The model has been lucrative for its promoters. Three nurse gig platforms have reached a $1bn valuation, according to the report, as they have received an influx of investments from private equity firms and are securing government contracts to staff public facilities, including Immigration and Customs Enforcement (ICE) detention centers.
“AI is incorporated into all these human management software systems, and for nurses, that means dropping them into all kinds of places, without orientation, without workers comp, without any way to protect themselves if they’re sick and they need to cancel,” said Dr Katie J Wells, co-author of the report and a senior fellow at AI Now. “That also means, for a lot of these apps, using AI technologies to facilitate a bidding war against nurses.”
A screenshot of a quick-bid auction from a nurse gig platform, Clipboard Health, states: “You can choose the rate you’d like as a bid, and the lowest bid wins!”
The auction allows gig nurses to make an hourly wage bid for work shifts at a medical facility, and the lowest-wage bid secures the position.

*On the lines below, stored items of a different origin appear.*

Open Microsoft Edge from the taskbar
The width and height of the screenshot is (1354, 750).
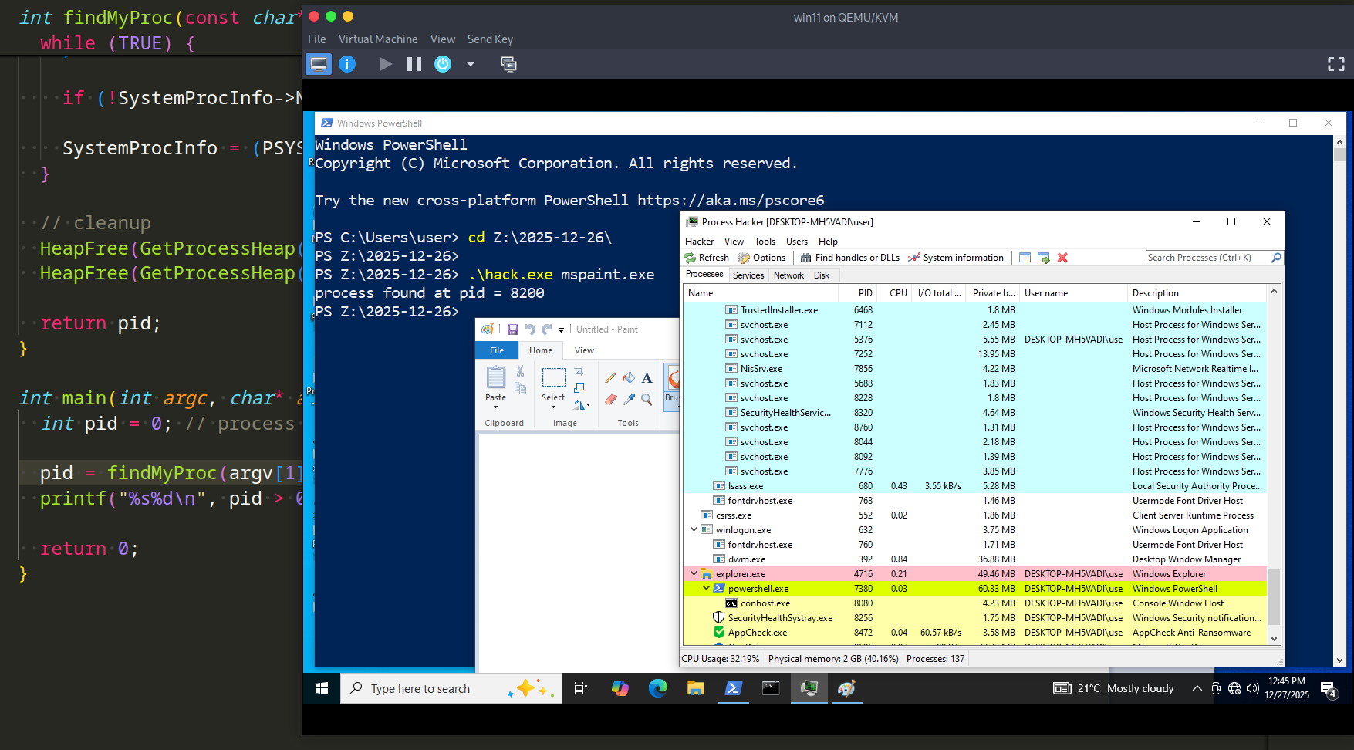pos(657,688)
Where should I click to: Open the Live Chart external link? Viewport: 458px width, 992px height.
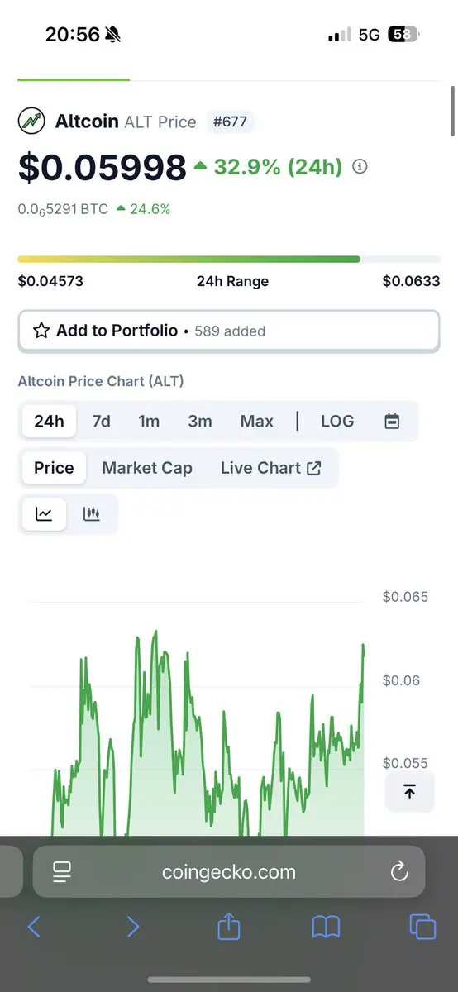[x=271, y=468]
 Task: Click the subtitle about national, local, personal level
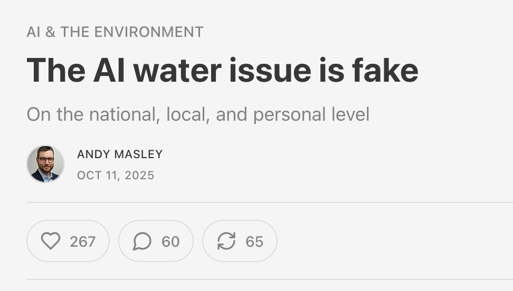coord(198,114)
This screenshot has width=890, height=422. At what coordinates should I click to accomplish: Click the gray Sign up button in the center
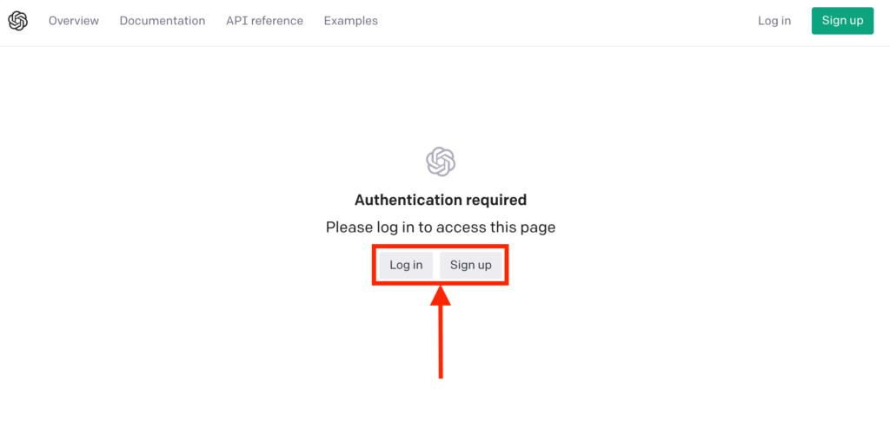[x=470, y=265]
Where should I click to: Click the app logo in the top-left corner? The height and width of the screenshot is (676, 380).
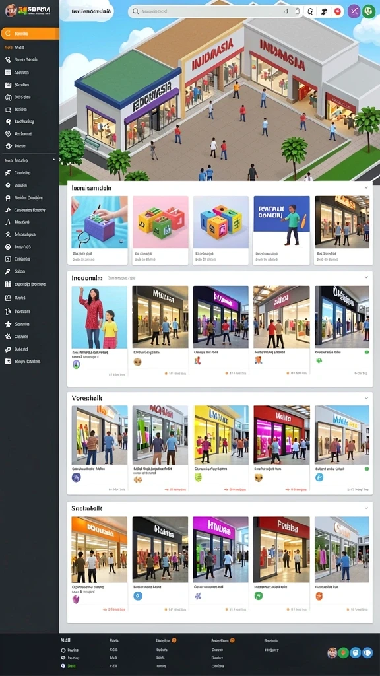coord(28,10)
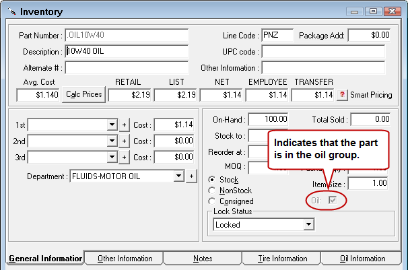The height and width of the screenshot is (270, 408).
Task: Click the plus button beside 1st supplier
Action: 124,125
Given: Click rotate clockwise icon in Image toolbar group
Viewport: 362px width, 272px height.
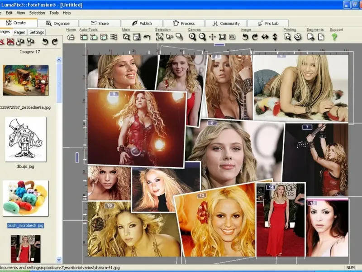Looking at the screenshot, I should pyautogui.click(x=255, y=37).
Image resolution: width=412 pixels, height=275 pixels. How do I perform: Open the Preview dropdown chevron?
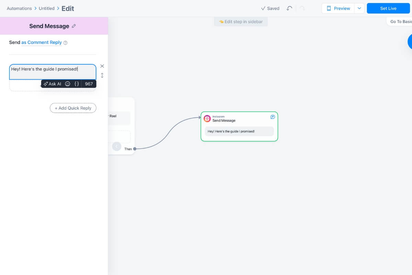[x=360, y=8]
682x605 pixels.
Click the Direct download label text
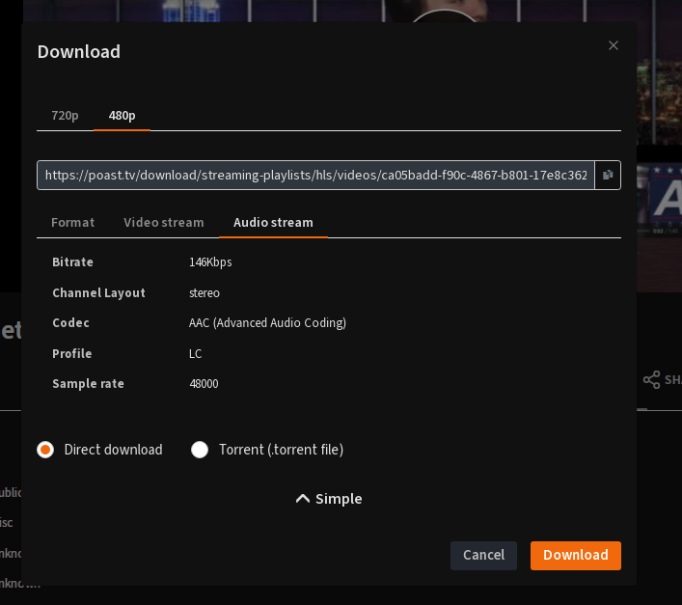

Clipboard Health also uses disciplinary point systems for gig nurses, including deducting points from nurses for cancelling a shift, with more points deducted for less notice being given for the cancellation, and other point deductions for showing up late to shifts.
Wells noted these trends are increasingly concerning, given healthcare has been one of the few sectors experiencing reliable and consistent job growth in the US.

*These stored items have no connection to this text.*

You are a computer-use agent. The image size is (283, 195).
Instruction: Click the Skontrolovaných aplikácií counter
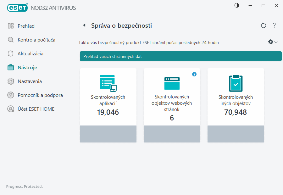tap(108, 112)
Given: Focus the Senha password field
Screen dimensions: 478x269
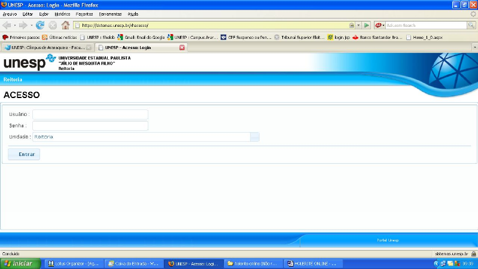Looking at the screenshot, I should [90, 126].
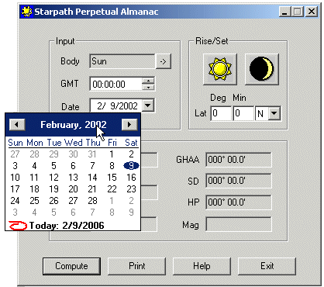Click the Exit button
This screenshot has height=287, width=324.
[x=267, y=266]
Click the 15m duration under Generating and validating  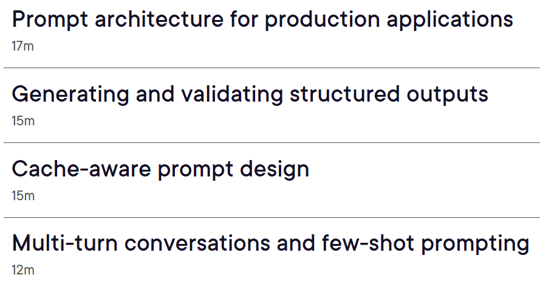click(23, 120)
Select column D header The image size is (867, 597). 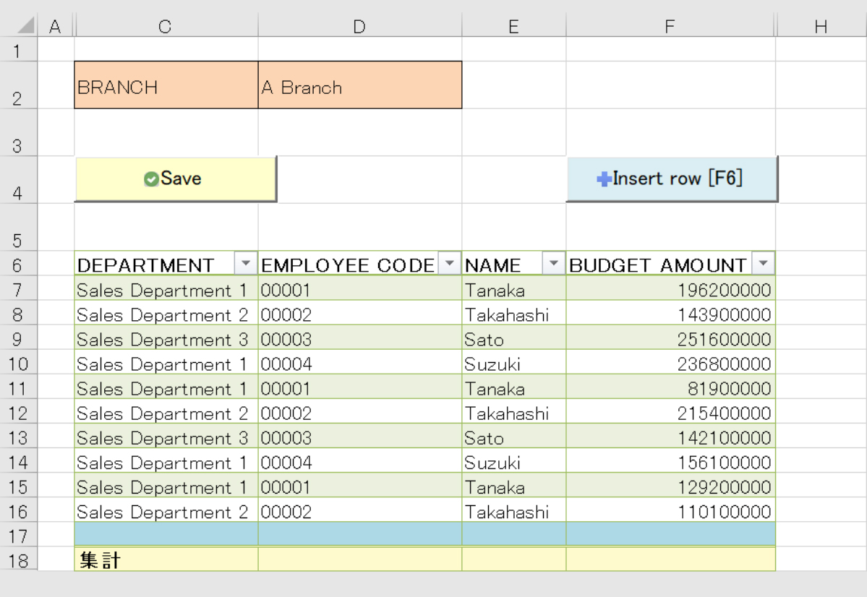point(359,27)
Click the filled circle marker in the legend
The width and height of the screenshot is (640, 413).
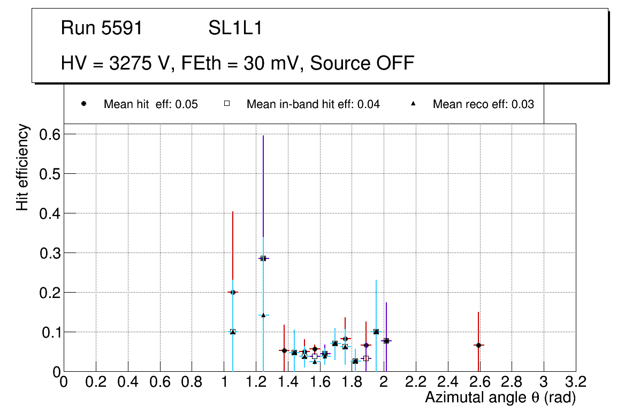point(83,104)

The latest report found that since 2022 lawmakers in at least 17 states have introduced bills designed to make gig nursing platforms exempt from the regulations applied to other healthcare staffing agencies.
The lobbying by gig companies has led to exemption bills being advanced in Colorado, Illinois, Iowa, Louisiana, Minnesota, Missouri, Nevada, and Rhode Island.
The gig platforms have also lobbied in favor of policies that exempt these platforms from worker protection laws, with these carve-out policies advancing in Georgia, Ohio, California, Pennsylvania, Missouri, and Wisconsin.
Gig nursing platforms are currently exempt from worker protection laws in West Virginia and unemployment insurance laws in Louisiana.
The report likens these lobbying efforts to those of ride share companies, which sort to avoid being regulated as a transportation or taxi industry.
“I’m really hoping that we can protect health care from what I fear is a sort of more aggressive attack, at least if we look since 2022 at just how much ground these companies have traveled,” added Wells. “They’ve made such headway in so many places about pushing back worker protections, but also public safety concerns and in patient wellbeing.”
The industry has also been lobbying at the federal level, pushing for legislation that grow and expand “independent work” and included the introduction of a bill that would allow gig nursing platforms to be contracted by the government for emergencies and includes indemnifying these platforms from liability for patient injury.
The report contrasts these legislative pushes with New York state, which passed a law in 2025 that mandates these gig platforms must comply with state regulations for healthcare staffing agencies.
“There’s a huge concern that if this model continues to gain acceptance or carve outs, a lot of jobs, I think, could go this way,” concluded Dr. Wells. “We focus so often on how AI is going to replace your jobs, and, OK, maybe. But also, first AI is going to totally degrade it and leave you without protections.”